[rrd-users] trying to understand the relationship between source data, what's in rrd and what gets plotted

Fri Jul 20 22:20:28 CEST 2007

I'd say my problems arose from the fact that I could find any 
description on what average, min, max and last do!  If they're already 
somewhere may all that's needed is a link, but I didn't see anything.  
That said, under create manpage under RRA I'd expand the description of 
the consolidate function and also include sections for each of these 4 
options in the same way there are sections for gauge, counter, derive, 
absolute adn compute under DS.  For example (and only just a suggestion 
building on what's already there):

"The data is also processed with the consolidation function (/CF/) of 
the archive. When there is more than one data element [better words?] to 
be stored in the same cell [I'm not familiar enough to know what rrd 
calls these] those data elements must be consolidated into1and you must 
select how that consolidation is to be done by selecting one of the follow:

AVERAGE - all the data elements are averaged.
MIN - the smallest data element is chosen
LAST - the last data element is used
MAX - the data element with the maximum value is used

One must also realize this process is not perfect.  It you have a lot of 
samples being consolidated into a single one and there is spike or a 
very low value, they will probably never be seen if you're using 
average.  On the other hand if you have a lot of small values and a 
single spike being consolidated, you could get misleading results if you 
chose max.

This effect can be even more noticeable when plotting because the 
default plot width of 400 so all data must fit into one of 400 points.  
If you have more than 400 data elements to plot, you are guaranteed some 
consolidation will occur in this case.  This effect can be reduced by 
making wider plots but you can't escape it."

how's that?
-mark

Tobias Oetiker wrote:
> Hi Mark,
>
> yes the 'lost' spike confuses people ... most, when they start
> thinking about it, see that rrdtool does exactly the right thing,
> it uses to consolidation method of the data being graphed to
> further consolidate for the graph ...
>
> so ifyou are using MAX as consolidation function for the RRA, the
> grapher will use MAX too. If you are averaging the data, the
> grapher will use the same function too ...
>
> if you have textual suggestions for the grapher documentation I
> will be glad to include tem
>
> thanks
> tobi
> Today Mark Seger wrote:
>
>   
>> Alex van den Bogaerdt wrote:
>>     
>>> On Fri, Jul 20, 2007 at 12:31:25PM -0400, Mark Seger wrote:
>>>
>>>       
>>>> more experiments and I'm getting closer...  I think the problem is the
>>>> AVERAGE in my DEF statements of the graphing command.  The only problem is
>>>> I couldn't find any clear description or examples of how this works.  I
>>>> did try using LAST (even though I have no idea what it does) and my plots
>>>> got better, but I'm still missing data points and I want to see them all.
>>>> Again, I have a step size of 1 second so I'd think everything should just
>>>> be there...
>>>>
>>>>         
>>> Last time I looked, which is several moons ago, the graphing part
>>> would average different samples which needed to be "consolidated"

☆ ☆ ☆ ☆

Exercise requirements
Carry on the rrd-users thread about consolidation from the point where it stops. The listing that comes next is not needed.

Stored data
☆ ☆ ☆ ☆

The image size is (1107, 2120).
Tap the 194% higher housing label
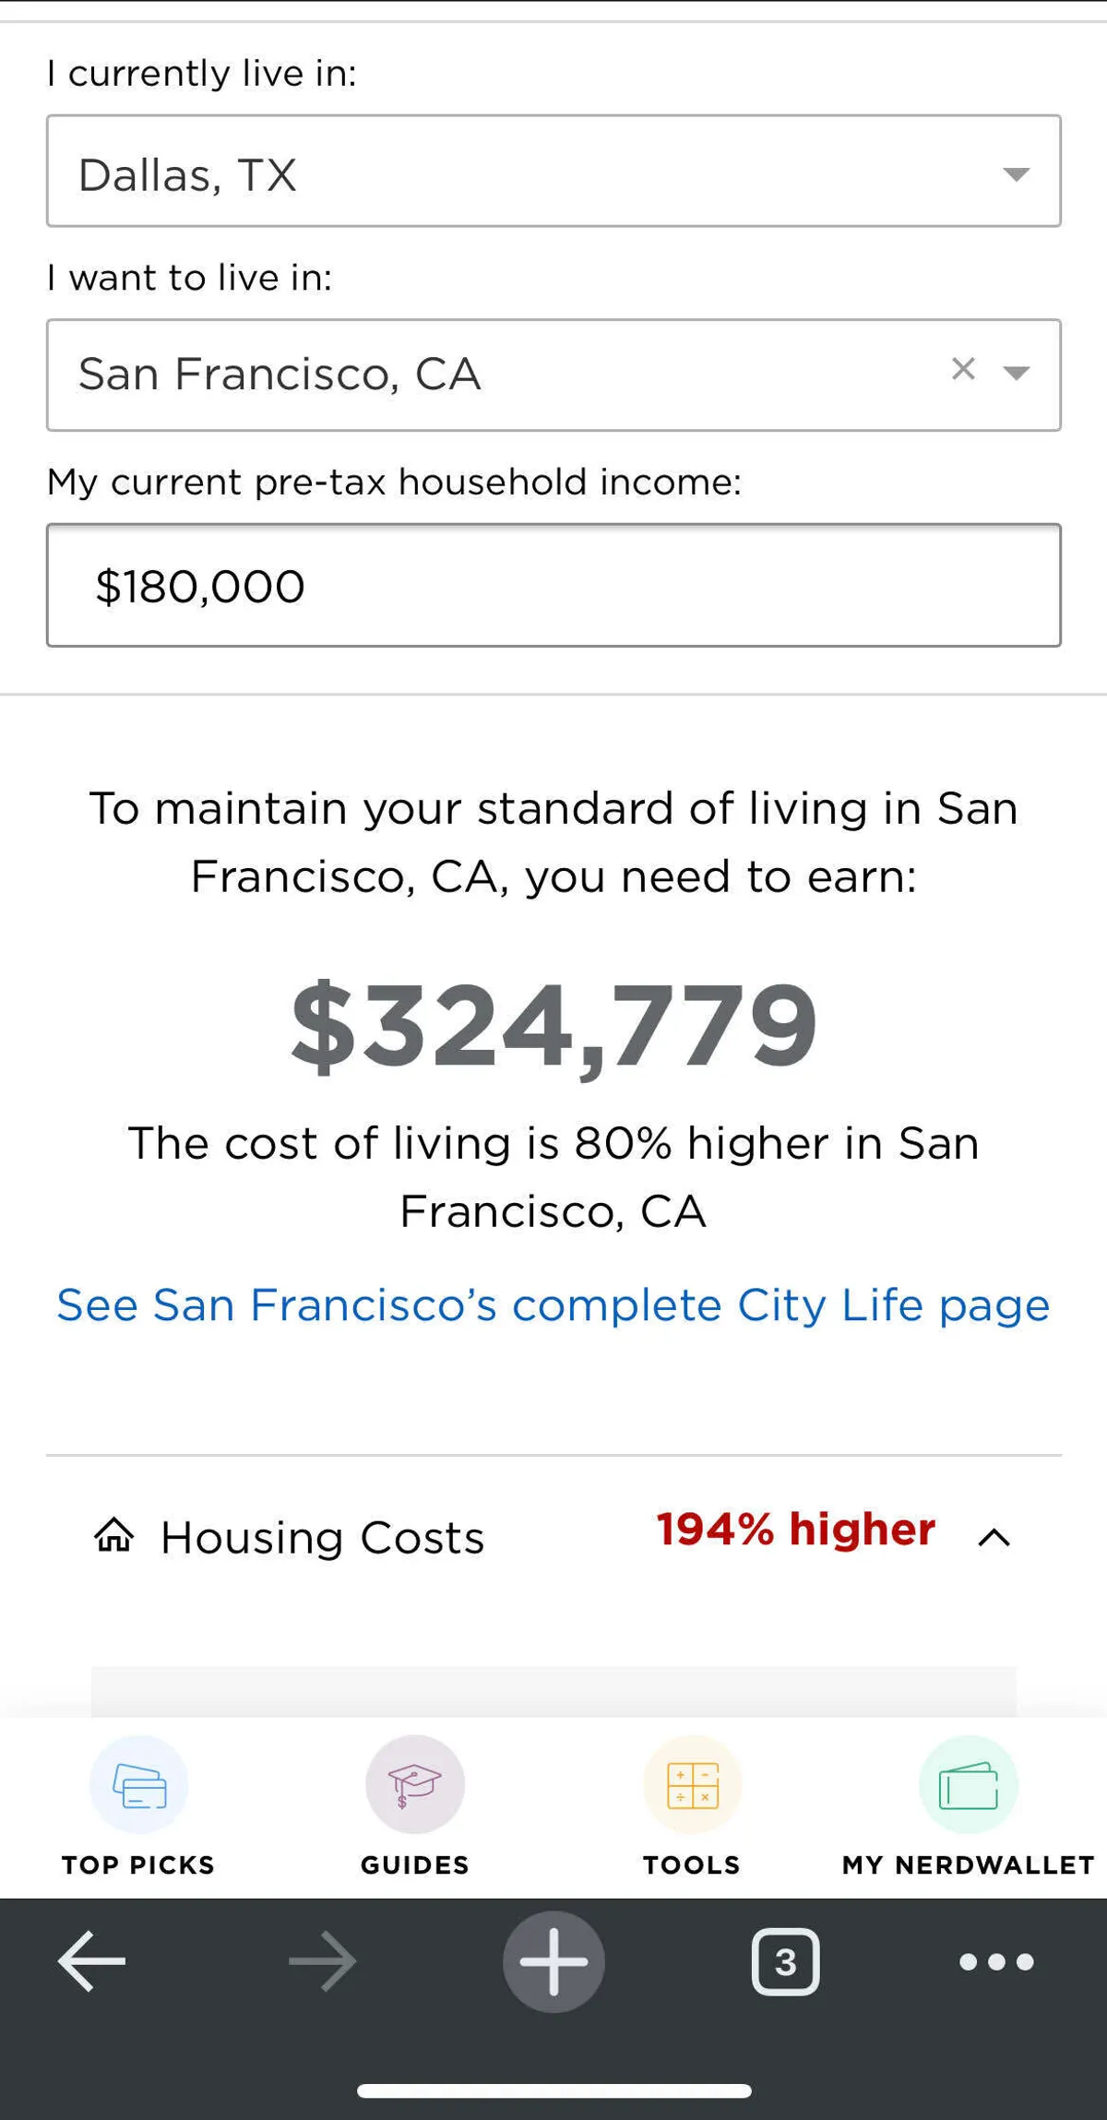(x=795, y=1530)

☆ ☆ ☆ ☆

Final result
>>> due to the fact that one was trying to display more rows than there
>>> were pixel columns available.
>>>
>>>       
>> Ahh yes, I think I see now.  However, and I simply point this out as an
>> observation, it's never good to throw away or combine data points as you might
>> lose something really important.  I don't know how gnuplot does it but I've
>> never see it lose anything.  Perhaps when it sees multiple data points it just
>> picks the maximum value.  hey - I just tried that and it worked!!!
>> This may be obvious to everyone else but it sure wasn't to me.  I think the
>> documentation could use some beefing up in this place as well as some
>> examples.  At the very least I'd put in an example that shows a series that
>> contains data with a lot of values <100 and a single point of 1000.  Then
>> explain why you never see the spike! I'll bet a lot of people would be
>> shocked.  I also wonder how many system managers are missing valuable data
>> because it's simply getting dropped out off.
>>
>> -mark
>>     
>>> (I wrote consolidated surrounded by quotation marks because it isn't
>>> really consolidating what's happening)
>>>
>>> In other words: unless your graph is 50k pixels wide, you will have
>>> to select which 400 out of 50k rates you would like to see, or you
>>> will have to deal with the problem in a different way. For example:
>>>
>>> If you setup a MAX and MIN RRA, and you carefully craft their parameters,
>>> you could do something like this:
>>>
>>> * Consolidate 60 rates (1 second each) into one (of 60 seconds).
>>>   This means setting up an RRA with steps-per-row 60.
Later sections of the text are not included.